### Exercise text

════════════════════

That gets repeated six times. About four and a half months of infusional therapy. But the nice thing about R-CHOP is that most of this is done outpatient so it's through an infusion center. We don't typically admit patients to the hospital to have that done, but it is a lot of travel for some folks. Sometimes I see patients who are traveling from very far away and getting it and that can be a little bit more difficult. However, this is a bread and butter chemotherapy so it's been given in a lot of different places.

Andrew Schorr:

Okay. And they're having frequent blood tests to see how things are going?

Dr. Seymour:

Often. Actually not so often with my patients. My practice is to, if I'm concerned about blood counts being low at the beginning, I will check more often, but otherwise I am just checking on the day of chemo on day one.

Andrew Schorr:

And what about a PET scan to see how things are working out?

Dr. Seymour:

I will usually get a PET scan after four cycles of therapy. Sometimes I will get it done earlier if there's concerns for progression or if I see if somebody who has a palpable node and it hasn't been responding, then I'll get a PET scan a bit sooner. But usually early means after two cycles. Typically I will check after four and then I will check at the end.

Andrew Schorr:

A patient goes through R-CHOP typically, they go through it over several months. Typically, how are people able to do? Can they work? Can they play with their kids or grandkids? What's life like for them during this time?

Dr. Seymour:

Again, it depends on who's getting it. If you're young, I have lots of young people who are still working. Maybe they take some time off to see how they do at the first cycle, but they actually are able to perform and function well. And a lot of these patients, particularly if they have higher stage disease are feeling much, much better after the first two cycles. Particularly if they're responding. Again, it kind of depends on the patient though. I definitely have older patients who are, they go through it and they can still tolerate it but perhaps they're just not feeling - like the fatigue is cumulative. They may be feeling a lot more fatigue toward the end of their course of therapy.

Andrew Schorr:

After the course of therapy though, do you find that people bounce back and feel better and hopefully at some point they see you and you use the C word for cure?

════════════════════

### Supplied material

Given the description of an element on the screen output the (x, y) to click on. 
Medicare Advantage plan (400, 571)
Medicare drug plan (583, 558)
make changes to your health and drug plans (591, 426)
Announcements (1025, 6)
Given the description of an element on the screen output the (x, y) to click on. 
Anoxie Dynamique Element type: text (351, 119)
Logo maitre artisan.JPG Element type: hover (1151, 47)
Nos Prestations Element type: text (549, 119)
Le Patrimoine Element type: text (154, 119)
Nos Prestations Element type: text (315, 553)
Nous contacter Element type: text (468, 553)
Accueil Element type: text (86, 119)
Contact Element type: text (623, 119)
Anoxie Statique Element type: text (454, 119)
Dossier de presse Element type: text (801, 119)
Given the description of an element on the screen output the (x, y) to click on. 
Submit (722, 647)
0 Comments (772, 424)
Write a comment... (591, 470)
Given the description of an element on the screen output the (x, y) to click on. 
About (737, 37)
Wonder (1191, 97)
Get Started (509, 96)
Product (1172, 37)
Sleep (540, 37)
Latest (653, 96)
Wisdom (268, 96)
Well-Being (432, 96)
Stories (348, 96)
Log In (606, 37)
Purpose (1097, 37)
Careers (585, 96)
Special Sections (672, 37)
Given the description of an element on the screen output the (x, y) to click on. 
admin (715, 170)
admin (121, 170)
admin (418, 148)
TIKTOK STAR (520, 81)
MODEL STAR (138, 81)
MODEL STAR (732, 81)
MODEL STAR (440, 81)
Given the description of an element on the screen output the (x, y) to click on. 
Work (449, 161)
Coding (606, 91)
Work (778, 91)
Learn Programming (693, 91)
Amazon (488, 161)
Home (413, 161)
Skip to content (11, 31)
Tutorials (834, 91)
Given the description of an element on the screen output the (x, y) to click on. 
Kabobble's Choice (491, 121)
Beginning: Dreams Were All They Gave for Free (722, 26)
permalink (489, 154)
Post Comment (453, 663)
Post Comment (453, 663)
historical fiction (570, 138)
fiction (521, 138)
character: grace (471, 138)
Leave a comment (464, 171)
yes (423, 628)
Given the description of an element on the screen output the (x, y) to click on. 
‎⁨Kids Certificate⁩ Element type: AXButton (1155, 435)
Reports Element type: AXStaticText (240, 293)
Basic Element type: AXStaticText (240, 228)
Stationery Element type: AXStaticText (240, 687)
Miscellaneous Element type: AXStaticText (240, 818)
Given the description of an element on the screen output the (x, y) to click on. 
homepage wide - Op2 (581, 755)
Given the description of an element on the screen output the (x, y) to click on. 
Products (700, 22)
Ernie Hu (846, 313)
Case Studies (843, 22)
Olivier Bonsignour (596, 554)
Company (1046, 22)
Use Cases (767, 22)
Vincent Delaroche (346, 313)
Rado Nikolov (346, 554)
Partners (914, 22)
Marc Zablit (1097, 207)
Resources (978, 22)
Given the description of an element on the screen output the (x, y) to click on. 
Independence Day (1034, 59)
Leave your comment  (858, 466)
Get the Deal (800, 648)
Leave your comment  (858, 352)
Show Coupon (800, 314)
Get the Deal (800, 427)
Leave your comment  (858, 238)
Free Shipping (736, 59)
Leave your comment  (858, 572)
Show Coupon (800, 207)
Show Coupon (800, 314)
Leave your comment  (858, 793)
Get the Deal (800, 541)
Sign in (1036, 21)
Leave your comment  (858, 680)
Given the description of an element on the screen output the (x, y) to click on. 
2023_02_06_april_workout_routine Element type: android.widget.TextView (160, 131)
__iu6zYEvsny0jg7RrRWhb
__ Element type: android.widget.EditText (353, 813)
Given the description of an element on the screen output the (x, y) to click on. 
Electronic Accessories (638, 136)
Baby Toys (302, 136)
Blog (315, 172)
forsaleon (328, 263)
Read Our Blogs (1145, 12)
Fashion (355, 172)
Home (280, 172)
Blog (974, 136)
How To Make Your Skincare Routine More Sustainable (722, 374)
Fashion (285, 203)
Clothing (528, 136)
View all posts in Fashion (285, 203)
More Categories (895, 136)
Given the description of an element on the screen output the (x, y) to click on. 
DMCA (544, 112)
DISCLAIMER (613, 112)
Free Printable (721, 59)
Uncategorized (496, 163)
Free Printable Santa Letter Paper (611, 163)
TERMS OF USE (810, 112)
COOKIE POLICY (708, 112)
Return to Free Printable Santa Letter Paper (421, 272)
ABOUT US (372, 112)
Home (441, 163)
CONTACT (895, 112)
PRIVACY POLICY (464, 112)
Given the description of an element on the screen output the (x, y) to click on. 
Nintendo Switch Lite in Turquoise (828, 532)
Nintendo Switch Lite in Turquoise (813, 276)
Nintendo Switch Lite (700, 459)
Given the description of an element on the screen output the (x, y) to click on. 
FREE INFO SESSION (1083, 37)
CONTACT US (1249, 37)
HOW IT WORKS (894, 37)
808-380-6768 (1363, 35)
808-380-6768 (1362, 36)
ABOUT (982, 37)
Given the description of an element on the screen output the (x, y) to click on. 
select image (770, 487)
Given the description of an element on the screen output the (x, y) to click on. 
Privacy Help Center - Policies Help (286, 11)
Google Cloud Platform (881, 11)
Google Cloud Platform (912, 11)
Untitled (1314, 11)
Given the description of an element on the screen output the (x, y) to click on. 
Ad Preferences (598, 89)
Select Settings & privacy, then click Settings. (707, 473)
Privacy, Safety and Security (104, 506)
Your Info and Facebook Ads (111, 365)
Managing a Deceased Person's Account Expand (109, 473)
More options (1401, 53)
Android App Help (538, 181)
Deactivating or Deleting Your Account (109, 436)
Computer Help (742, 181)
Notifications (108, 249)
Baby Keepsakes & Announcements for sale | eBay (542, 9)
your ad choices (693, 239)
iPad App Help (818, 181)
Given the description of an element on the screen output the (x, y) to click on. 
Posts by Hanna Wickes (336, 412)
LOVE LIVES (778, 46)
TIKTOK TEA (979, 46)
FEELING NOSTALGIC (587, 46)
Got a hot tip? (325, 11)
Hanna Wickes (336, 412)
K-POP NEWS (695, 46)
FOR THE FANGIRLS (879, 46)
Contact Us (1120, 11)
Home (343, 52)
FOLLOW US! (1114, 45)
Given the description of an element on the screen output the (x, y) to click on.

════════════════════

Answer these from the R-CHOP interview:
1. How many times does the treatment get repeated?
2. After how many cycles of therapy does Dr. Seymour usually get a PET scan?
3. When blood counts aren't a worry at the start, on what day does Dr. Seymour check them?
You can leave the listing aside; it isn't needed here.

1. Six times.
2. After four cycles.
3. On the day of chemo, on day one.